Bediüzzaman, yıllar sonra kaçmaya nasıl karar verdiğini talebesi Molla Yasin’e şöyle anlatıyor: 

“Çoğu esirler kaçırıldı, kimi bilmem ne oldu. Ben yalnız kaldım. Param da yok, perişanım. Kazan’da geziyorum. Baktım ihtiyar bir adam, üç tane merkebiyle karşımda duruyor. Geldi bana selam verdi. Dedi: ‘Sen Molla Said değil misin?’ ‘Evet benim, sen beni nereden tanıdın?’ ‘Sen memlekete gitmek istiyor musun?’ ‘Evet istiyorum, ama param yok, açlıktan da takatim yok!’ Düştü önüme beni götürdü, mağara gibi bir evin önüne vardık. Kapıyı vurdu. Bir adam çıktı. Kendi elbiselerini bana verdi. ‘Hayvanımı da al!’ deyip bana gideceğim tarafı gösterdi. Bir de ekmek verdi. Ben kalkıp hayvana bindim, ekmeği yiyerek vurdum yola, şehirden uzaklaştım. Akşama bir köye vardım. Baktım melek gibi insanlar. Beni üç-dört gün misafir ettiler. Sonra bana: ‘Gitmek ister misin?’ dediler. ‘Evet, isterim’ dedim. ‘Öyleyse kalk gidelim!’ dediler. Yola düştük, ama bir dağ yoluna, dağın başına çıktık. İkindi namazına yakın, bana refakat eden adam: ‘Ben daha gelemem. Buradan geriye dönmem lazım. Sen bu yolu tut, git! Fakat sol taraftaki geniş yoldan git. O yolu takip edip gidersen aşağıda önüne güzel bir çimenlik çıkar. Orada bir çadır göreceksin!’ dedi, kendisi geri döndü, gitti.”

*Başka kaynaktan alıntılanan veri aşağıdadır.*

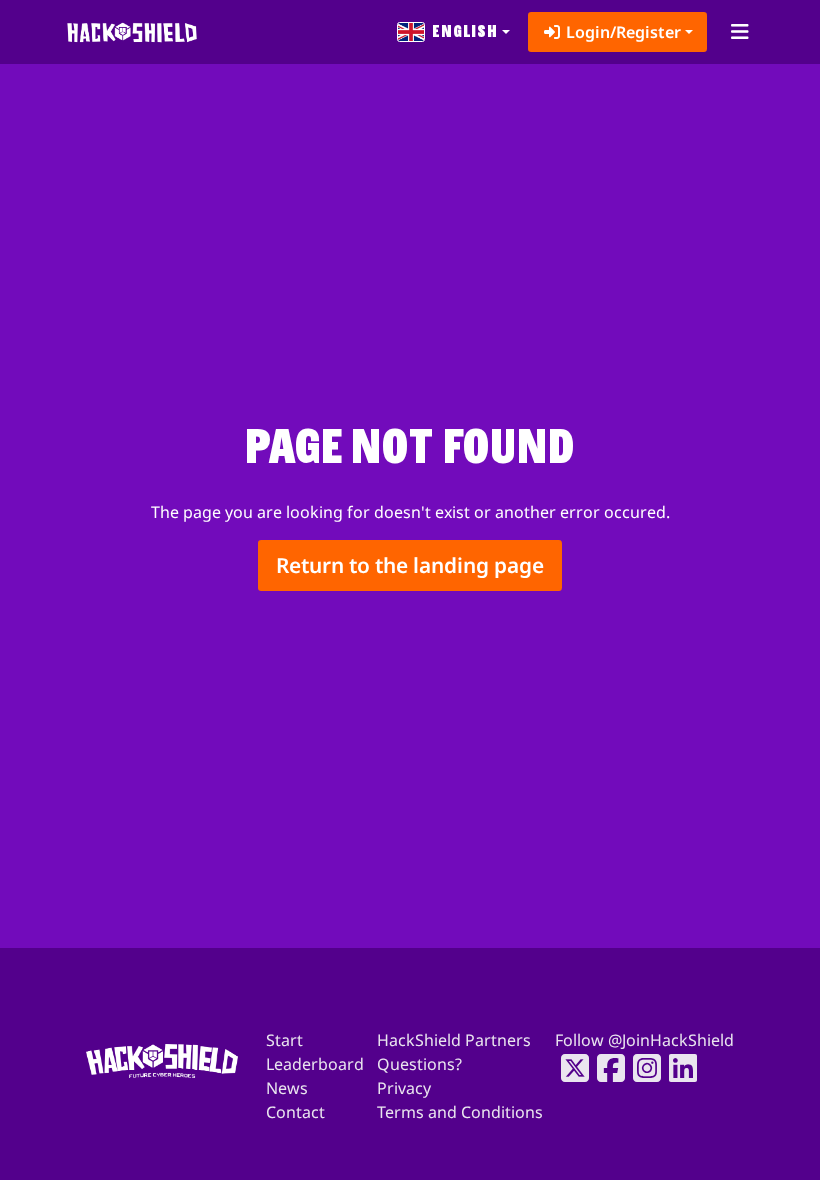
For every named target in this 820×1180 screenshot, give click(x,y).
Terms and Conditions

Önceki yazıda da belirttiğimiz gibi, bu anlatılanların ne kadarı gerçek, dahası ne kadarını Bediüzzaman’ın anlatımı ne kadarı ekleme yapılmış emin olacak durumda değiliz. 

Ancak yaklaşık bir aydır özellikle esaretten kaçış hikayesi üzerinde titizlikle araştırma yapan biri olarak söyleyebilirim ki, Bediüzzaman, kader planı denilen şeyi hayatı boyunca en iyi idrak eden fanilerden biri. Dolayısıyla bir kaçış planından ziyade zuhurata tabi olarak kaçmaya başlamıştır. İhtiyar adam meselesi minik farklılıklarla birden fazla kişi tarafından aktarılıyor. Ancak Bediüzzaman’ın bu konularda ketum olmasının sebebi bir takım keramet türünden, izahı ve günümüz insanının anlaması çok zor ayrıntılar içeriyor olması olabilir. 

Bunun için bir diğer ayrıntı da Bediüzzaman Hazretleri ile Gavs-ı Azam Abdulkadir Geylani Hazretleri’nin manevi irtibatını biraz kurcalamamız gerekiyor. 

“…Ta iki sene sonra Gavs-ı Geylanî, Fütûhü’l-Gayb kitabıyla tekrar gözümü açtırdı.”

“Medet istedi, bir yol aradı, bir halaskâr taharri etti; gördü ki, yollar muhtelif. Tereddütte kaldı, Gavs-ı Azam olan Şeyh Geylanî’nin (r.a.) Futuhü’l-Gayb namındaki kitabıyla tefeül etti. Tefeülde şu çıktı: اَنْتَ فِى دَارِ الْحِكْمَةِ فَاطْلُبْ طَبِيبًا يُدَاوِى قَلْبَكَ (Sen dârü’l-hikmettesin; önce, kalbini tedavi edecek bir tabip ara.)”

“Acibdir ki, o vakit ben, Darü’l-Hikmeti’i-İslamiye azası idim. güya ehl-i İslam’ın yaralarını tedaviye çalışan bir hekîm idim. Halbuki, en ziyade hasta, ben idim. Hasta, evvela kendine bakmalı, sonra hastalara bakabilir.”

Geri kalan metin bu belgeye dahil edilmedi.